[INFORMATION SHOWN]:
======
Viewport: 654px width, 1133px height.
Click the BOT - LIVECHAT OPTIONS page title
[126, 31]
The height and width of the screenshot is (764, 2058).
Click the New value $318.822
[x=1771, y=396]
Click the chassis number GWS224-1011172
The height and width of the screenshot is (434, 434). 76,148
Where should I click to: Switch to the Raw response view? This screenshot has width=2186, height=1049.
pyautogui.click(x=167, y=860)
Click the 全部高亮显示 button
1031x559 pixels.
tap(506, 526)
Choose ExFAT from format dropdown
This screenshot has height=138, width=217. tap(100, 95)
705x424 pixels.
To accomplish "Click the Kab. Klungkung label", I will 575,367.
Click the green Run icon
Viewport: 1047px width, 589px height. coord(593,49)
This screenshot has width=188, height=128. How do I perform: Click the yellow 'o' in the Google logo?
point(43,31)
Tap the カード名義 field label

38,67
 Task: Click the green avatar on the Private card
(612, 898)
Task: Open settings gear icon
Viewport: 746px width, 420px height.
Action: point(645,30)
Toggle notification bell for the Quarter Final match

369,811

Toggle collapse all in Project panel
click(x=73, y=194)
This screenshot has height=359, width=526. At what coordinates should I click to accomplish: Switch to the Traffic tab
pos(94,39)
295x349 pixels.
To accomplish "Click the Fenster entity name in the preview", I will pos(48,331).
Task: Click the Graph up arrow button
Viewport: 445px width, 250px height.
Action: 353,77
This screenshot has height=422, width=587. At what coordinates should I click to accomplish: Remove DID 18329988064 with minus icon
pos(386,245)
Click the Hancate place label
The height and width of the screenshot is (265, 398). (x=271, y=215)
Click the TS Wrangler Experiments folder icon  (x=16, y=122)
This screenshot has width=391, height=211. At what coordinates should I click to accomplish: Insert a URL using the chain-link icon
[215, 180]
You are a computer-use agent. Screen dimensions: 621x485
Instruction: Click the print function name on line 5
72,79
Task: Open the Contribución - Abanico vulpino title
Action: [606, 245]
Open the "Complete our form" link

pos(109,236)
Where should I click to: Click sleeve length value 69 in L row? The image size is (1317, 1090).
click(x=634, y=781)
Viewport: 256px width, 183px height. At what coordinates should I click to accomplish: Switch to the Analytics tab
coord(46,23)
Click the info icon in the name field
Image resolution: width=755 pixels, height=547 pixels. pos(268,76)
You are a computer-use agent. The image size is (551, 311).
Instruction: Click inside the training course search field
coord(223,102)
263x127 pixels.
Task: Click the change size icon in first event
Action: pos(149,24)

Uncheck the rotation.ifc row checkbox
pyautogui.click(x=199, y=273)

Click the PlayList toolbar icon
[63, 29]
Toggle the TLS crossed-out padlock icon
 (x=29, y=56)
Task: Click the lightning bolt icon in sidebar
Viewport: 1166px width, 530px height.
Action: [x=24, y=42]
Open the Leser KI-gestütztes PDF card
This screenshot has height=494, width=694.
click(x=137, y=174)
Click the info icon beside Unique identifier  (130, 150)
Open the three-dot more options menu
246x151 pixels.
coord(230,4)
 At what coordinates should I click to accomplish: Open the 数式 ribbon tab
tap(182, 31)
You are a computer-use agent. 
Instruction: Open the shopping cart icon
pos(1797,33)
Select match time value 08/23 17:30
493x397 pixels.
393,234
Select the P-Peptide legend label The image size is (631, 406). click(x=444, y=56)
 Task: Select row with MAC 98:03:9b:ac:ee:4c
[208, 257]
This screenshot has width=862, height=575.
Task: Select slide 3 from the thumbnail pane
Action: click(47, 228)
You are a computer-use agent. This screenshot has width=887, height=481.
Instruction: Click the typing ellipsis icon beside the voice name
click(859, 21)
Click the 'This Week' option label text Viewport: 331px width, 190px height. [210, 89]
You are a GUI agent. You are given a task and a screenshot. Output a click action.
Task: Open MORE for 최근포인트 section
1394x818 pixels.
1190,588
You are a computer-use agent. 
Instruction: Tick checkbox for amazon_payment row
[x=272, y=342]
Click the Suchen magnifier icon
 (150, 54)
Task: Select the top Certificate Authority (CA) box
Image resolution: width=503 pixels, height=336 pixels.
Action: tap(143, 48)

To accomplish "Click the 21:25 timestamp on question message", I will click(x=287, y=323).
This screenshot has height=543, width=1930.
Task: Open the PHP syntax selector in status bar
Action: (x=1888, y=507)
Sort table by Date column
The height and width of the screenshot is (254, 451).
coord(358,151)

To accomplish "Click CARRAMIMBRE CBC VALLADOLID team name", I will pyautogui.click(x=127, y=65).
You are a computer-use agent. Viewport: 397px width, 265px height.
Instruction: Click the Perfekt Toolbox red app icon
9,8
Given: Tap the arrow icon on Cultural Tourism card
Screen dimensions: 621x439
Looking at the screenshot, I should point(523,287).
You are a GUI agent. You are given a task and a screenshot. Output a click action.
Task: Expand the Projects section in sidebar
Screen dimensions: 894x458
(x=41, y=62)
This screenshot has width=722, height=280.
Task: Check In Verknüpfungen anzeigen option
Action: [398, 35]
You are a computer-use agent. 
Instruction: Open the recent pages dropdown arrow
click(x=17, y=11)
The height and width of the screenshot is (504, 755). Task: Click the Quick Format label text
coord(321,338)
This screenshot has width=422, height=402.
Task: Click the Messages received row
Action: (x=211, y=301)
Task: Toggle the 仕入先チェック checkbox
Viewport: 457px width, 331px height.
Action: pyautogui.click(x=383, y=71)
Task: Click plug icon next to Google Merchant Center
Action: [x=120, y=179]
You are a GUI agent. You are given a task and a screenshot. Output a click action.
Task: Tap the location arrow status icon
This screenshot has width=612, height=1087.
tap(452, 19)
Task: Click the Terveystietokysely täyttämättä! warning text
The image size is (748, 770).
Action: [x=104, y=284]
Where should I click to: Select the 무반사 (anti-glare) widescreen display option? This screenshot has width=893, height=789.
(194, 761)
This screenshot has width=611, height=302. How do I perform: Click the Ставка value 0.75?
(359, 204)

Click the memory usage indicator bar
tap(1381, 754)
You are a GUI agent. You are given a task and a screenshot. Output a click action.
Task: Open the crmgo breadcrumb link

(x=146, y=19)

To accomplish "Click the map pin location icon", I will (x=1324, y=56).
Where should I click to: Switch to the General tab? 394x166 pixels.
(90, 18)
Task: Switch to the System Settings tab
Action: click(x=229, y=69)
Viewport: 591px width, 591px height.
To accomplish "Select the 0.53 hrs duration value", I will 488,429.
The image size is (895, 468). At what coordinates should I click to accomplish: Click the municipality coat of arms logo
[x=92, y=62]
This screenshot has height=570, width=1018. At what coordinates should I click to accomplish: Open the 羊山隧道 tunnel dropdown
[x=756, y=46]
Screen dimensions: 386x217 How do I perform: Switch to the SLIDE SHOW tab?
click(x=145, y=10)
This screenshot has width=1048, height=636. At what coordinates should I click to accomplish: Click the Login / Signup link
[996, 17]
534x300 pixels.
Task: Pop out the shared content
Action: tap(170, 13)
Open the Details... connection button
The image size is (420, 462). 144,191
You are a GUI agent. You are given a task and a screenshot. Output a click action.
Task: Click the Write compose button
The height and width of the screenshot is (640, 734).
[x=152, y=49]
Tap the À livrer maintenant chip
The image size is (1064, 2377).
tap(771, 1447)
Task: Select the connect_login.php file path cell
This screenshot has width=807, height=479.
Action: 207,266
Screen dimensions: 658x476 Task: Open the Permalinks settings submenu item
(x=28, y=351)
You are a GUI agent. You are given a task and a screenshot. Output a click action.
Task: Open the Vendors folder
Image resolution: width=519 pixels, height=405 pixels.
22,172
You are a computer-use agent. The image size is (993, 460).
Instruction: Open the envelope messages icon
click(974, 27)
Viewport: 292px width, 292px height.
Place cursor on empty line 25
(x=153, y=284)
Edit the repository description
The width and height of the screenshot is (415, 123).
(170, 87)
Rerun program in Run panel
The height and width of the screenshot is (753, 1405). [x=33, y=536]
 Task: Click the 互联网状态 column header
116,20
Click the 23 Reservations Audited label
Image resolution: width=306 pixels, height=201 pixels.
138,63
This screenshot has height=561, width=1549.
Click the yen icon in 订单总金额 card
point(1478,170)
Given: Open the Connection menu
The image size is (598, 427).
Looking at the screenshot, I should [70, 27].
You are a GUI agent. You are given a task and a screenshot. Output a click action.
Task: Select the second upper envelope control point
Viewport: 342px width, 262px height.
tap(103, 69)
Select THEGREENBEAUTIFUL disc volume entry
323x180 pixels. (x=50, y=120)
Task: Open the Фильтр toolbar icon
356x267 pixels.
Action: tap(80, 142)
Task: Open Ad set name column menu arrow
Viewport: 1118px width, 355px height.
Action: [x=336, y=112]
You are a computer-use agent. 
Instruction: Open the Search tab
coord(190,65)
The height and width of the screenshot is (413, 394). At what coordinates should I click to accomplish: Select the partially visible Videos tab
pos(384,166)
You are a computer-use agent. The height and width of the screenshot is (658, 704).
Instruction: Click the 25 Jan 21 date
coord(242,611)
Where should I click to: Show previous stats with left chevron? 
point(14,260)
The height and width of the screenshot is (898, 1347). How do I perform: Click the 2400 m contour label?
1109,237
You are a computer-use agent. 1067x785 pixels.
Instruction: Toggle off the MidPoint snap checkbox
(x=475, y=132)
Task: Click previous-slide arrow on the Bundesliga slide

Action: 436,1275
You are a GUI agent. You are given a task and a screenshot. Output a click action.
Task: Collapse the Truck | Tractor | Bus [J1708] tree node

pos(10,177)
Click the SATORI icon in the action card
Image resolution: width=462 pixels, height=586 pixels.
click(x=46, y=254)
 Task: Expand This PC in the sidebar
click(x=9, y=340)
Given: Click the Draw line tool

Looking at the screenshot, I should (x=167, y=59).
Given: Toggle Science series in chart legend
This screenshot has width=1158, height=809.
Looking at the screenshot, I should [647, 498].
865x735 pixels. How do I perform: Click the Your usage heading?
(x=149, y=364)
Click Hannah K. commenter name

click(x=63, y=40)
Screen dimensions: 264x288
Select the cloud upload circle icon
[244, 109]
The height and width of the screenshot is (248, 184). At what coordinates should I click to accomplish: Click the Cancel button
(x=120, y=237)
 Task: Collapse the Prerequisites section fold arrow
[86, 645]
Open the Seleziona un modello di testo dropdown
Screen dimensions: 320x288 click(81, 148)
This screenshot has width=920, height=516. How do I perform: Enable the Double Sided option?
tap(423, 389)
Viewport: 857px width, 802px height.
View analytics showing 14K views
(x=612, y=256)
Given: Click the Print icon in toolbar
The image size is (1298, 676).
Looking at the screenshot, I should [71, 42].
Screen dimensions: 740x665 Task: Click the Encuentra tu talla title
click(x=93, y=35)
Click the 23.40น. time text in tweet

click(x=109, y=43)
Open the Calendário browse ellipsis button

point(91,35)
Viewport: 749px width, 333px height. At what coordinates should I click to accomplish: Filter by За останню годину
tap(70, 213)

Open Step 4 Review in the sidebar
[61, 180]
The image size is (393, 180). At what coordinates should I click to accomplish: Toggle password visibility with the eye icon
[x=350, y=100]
======
[TASK PROMPT]: In the listing above, find each line with "legend" and copy it.

[THE ANSWER]:
Select the P-Peptide legend label The image size is (631, 406). click(x=444, y=56)
Given: Toggle Science series in chart legend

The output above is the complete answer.